Beneath its gangland clothing, Eastern Promises bears all the markings of a film deceptive in convention, pressed and postured into a menacing, dread-inducing, patently sexualised thriller, and is particularly remarkable as an intercourse of violence, where knives, not guns, are the metaphors of choice. In the steamy male domain of an inner-city bathhouse, Nikolai is attacked by two knife-welding henchmen, who not only penetrate his naked body, but reconstitute his skin (and symbolically, his uniform of tattoos) through gaping wounds rarely seen on film.
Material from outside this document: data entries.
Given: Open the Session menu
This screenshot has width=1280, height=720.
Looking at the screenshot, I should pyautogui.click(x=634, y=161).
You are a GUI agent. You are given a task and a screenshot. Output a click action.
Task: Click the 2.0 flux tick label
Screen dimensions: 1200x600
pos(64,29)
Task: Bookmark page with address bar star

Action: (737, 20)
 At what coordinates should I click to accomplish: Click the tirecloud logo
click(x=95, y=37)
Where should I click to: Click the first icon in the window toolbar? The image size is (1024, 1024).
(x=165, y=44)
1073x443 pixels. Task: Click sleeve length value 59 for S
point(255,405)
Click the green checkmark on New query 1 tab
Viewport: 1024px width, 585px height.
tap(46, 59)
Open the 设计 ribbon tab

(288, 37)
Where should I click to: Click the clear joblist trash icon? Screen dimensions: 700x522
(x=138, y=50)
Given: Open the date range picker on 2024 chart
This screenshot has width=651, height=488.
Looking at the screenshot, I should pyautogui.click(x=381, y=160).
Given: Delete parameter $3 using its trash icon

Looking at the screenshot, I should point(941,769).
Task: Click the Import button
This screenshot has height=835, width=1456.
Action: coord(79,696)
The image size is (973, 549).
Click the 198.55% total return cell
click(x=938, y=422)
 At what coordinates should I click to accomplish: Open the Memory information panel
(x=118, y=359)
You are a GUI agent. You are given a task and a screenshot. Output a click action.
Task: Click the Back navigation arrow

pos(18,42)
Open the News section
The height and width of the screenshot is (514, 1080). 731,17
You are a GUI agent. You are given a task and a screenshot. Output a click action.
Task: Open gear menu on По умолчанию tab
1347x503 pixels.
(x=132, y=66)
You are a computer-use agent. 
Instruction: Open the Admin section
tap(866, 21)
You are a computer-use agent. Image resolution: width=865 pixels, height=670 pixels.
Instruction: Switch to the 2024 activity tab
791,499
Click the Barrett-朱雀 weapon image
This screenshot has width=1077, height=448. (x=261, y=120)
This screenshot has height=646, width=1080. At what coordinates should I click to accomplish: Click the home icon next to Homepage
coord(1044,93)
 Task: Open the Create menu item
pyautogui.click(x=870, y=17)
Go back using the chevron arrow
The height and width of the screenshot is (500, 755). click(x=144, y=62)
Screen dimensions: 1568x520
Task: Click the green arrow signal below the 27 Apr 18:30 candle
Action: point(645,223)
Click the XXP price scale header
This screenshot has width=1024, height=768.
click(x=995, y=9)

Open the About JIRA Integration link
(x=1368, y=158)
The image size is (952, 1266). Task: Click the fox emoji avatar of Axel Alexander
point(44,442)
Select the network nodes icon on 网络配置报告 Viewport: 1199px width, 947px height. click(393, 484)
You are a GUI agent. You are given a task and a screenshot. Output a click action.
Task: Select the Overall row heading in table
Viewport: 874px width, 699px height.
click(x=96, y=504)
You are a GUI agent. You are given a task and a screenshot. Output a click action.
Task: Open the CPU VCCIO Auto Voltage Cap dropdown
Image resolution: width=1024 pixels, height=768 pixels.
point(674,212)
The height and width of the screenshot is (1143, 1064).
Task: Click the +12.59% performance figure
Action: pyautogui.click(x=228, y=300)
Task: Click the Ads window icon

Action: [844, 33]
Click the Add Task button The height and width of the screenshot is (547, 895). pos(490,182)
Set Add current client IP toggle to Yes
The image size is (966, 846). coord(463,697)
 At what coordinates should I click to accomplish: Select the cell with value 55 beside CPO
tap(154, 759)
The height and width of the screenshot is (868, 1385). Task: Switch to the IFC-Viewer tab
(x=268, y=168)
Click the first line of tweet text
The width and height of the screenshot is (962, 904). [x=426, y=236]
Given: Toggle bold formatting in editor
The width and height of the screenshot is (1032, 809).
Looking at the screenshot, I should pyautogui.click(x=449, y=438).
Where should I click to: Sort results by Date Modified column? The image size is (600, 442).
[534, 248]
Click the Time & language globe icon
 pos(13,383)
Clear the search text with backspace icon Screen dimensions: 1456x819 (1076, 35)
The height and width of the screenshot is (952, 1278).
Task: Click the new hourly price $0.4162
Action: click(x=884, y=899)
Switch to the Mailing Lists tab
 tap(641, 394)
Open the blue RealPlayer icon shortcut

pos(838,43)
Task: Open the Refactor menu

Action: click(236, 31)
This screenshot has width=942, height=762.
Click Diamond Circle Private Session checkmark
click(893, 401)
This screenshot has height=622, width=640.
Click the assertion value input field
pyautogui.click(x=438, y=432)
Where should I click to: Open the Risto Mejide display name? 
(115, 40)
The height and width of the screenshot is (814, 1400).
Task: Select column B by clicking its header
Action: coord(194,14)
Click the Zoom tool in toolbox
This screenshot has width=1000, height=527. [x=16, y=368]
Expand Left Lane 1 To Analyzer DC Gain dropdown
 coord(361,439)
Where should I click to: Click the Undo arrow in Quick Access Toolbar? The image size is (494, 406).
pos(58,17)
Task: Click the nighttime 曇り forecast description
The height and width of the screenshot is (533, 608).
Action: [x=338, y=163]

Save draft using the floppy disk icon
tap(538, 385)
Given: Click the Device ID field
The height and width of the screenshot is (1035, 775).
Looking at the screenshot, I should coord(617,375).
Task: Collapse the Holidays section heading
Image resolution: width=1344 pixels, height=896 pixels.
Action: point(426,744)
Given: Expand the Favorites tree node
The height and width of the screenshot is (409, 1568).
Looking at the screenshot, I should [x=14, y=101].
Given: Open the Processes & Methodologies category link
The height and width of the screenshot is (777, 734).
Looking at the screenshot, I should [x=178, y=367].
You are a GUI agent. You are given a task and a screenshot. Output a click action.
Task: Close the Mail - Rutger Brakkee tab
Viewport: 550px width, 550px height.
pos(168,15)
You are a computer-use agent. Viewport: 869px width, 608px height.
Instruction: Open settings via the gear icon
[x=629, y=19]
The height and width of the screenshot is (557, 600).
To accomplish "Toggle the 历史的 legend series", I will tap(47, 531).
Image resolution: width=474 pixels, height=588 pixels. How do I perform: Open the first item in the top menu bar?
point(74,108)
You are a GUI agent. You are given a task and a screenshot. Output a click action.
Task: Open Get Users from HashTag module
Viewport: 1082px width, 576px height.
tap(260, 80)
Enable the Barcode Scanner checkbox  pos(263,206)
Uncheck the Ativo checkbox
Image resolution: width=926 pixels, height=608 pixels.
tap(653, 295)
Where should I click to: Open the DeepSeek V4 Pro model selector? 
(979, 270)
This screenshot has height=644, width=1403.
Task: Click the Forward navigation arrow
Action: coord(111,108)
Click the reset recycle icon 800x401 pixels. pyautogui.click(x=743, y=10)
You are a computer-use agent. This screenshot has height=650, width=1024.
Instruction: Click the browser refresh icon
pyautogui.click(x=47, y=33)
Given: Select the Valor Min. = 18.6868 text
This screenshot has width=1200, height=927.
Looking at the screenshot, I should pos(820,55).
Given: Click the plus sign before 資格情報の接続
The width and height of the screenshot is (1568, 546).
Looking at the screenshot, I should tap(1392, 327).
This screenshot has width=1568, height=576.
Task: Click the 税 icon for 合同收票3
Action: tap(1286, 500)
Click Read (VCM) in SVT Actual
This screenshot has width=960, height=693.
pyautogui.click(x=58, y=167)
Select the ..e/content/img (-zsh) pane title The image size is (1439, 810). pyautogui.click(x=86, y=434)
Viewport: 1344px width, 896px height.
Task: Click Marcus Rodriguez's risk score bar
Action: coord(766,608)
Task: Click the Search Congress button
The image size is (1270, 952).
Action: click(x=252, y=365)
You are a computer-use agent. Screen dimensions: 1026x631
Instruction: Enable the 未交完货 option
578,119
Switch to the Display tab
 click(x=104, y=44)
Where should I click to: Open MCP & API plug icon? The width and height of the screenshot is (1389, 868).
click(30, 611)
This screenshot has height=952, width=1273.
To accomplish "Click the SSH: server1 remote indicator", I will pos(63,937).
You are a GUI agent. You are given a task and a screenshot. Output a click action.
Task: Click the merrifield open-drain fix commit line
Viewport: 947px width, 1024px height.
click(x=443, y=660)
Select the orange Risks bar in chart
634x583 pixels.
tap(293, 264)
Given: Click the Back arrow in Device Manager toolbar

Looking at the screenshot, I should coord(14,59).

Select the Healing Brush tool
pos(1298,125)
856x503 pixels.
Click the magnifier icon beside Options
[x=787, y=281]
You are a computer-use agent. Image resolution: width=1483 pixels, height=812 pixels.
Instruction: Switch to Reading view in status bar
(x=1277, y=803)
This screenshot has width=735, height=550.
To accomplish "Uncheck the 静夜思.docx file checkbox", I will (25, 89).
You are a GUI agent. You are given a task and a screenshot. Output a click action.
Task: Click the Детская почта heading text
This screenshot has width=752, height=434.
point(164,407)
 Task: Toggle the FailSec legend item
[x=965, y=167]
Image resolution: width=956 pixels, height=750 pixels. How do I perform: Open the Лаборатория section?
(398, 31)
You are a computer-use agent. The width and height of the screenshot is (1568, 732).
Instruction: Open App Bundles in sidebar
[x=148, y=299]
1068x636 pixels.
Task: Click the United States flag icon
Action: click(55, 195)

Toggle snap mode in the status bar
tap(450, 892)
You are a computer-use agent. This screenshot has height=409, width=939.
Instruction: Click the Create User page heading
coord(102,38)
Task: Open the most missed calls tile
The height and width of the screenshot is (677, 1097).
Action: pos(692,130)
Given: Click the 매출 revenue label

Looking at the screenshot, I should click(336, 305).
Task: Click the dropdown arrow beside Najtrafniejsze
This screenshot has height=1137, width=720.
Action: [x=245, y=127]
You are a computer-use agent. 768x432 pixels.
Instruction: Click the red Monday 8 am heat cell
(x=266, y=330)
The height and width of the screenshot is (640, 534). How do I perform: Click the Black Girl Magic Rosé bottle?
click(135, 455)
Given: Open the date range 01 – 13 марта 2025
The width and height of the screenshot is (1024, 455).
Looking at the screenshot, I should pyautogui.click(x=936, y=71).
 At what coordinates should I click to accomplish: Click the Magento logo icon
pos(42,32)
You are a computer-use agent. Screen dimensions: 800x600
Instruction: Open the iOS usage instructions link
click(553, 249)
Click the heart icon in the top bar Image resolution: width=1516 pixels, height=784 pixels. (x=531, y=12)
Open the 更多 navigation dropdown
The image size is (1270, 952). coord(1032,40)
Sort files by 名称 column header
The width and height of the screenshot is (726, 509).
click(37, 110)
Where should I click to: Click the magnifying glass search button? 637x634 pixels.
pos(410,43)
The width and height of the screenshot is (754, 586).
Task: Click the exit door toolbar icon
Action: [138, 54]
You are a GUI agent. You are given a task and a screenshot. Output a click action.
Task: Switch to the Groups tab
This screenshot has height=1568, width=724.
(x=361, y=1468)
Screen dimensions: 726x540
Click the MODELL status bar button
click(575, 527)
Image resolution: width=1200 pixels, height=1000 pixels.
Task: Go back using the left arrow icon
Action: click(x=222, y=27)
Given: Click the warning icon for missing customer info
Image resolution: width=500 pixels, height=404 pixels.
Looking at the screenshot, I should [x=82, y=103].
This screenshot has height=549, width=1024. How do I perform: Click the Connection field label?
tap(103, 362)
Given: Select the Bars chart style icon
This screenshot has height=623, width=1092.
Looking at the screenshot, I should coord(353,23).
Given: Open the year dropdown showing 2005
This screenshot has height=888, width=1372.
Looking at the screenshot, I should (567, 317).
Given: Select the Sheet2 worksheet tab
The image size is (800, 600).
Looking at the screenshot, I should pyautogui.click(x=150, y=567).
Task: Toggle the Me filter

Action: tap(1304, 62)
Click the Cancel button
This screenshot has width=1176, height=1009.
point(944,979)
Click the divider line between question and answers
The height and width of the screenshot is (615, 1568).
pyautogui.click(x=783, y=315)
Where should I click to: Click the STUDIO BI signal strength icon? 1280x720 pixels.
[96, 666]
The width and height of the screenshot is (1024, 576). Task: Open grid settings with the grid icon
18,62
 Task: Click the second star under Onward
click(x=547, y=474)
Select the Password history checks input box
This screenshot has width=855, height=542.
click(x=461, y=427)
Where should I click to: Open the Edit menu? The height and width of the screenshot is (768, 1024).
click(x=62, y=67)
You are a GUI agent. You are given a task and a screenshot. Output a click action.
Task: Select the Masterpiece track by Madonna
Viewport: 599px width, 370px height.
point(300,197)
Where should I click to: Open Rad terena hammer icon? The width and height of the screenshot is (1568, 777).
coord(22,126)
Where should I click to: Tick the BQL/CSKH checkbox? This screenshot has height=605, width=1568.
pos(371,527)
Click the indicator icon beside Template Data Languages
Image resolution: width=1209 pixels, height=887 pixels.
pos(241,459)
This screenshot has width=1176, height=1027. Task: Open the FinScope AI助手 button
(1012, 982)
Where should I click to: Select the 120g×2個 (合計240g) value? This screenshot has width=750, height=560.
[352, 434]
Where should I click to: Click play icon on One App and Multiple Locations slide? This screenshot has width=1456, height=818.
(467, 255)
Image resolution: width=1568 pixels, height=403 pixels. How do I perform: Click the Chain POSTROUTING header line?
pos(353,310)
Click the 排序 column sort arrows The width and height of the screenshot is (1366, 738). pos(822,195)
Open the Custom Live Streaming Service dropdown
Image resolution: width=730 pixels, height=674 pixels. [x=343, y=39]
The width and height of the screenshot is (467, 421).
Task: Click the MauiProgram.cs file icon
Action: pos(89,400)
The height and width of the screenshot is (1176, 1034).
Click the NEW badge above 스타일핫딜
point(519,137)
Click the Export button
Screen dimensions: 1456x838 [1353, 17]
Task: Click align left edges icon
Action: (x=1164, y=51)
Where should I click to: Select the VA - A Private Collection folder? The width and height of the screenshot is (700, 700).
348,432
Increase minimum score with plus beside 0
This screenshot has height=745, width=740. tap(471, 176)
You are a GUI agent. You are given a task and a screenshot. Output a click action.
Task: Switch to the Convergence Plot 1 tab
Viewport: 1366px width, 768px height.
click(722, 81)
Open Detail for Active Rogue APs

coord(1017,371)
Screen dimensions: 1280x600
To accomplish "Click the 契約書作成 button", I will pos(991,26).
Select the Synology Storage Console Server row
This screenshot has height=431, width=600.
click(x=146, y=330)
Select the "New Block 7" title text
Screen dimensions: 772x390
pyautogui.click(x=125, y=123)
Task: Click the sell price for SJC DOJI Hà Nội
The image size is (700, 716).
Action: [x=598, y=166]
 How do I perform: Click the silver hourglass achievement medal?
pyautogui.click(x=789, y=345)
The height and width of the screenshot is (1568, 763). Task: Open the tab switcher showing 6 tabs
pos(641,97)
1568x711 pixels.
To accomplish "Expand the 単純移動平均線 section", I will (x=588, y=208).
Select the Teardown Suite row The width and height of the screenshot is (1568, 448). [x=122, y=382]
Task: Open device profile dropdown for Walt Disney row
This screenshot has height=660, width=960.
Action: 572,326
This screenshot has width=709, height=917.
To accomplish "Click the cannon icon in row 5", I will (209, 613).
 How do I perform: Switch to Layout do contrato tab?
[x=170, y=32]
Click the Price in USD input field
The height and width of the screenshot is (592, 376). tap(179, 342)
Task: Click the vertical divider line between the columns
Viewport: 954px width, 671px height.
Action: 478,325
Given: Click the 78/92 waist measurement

Shot in vicious close proximity, this fascination of the flesh is also testament to Cronenberg’s responsibility with violence, whose reality-based films never overdose or cheapen its shock value in the way Scorsese does, yet show it for what it really is. In tandem with A History of Violence, Mortensen – once again, terrific – reassumes the position of a man with a past, and it’s his hard-edged exterior and medusa-like stare that is so essential to the film’s pregnant mise-en-scene. Less crucial is Watts, who opens a door into the vory underground, but is otherwise a bystander in Cronenberg’s pungently masculine world, and a far cry from the pivotal roleplay of Maria Bello before her. Yet, if Eastern Promises fails to lacerate as deeply as A History of Violence – a more streamlined execution in genre, Promises trims, for instance, the piercing cartoon dialogue and irony-meets-terror inconsistencies of that masterpiece – what it lacks in political reverberation it substitutes with economy, precision, and lethal ambience: a clandestine suspense that does not announce itself, but sneaks up sharply from behind, like a knife to the throat.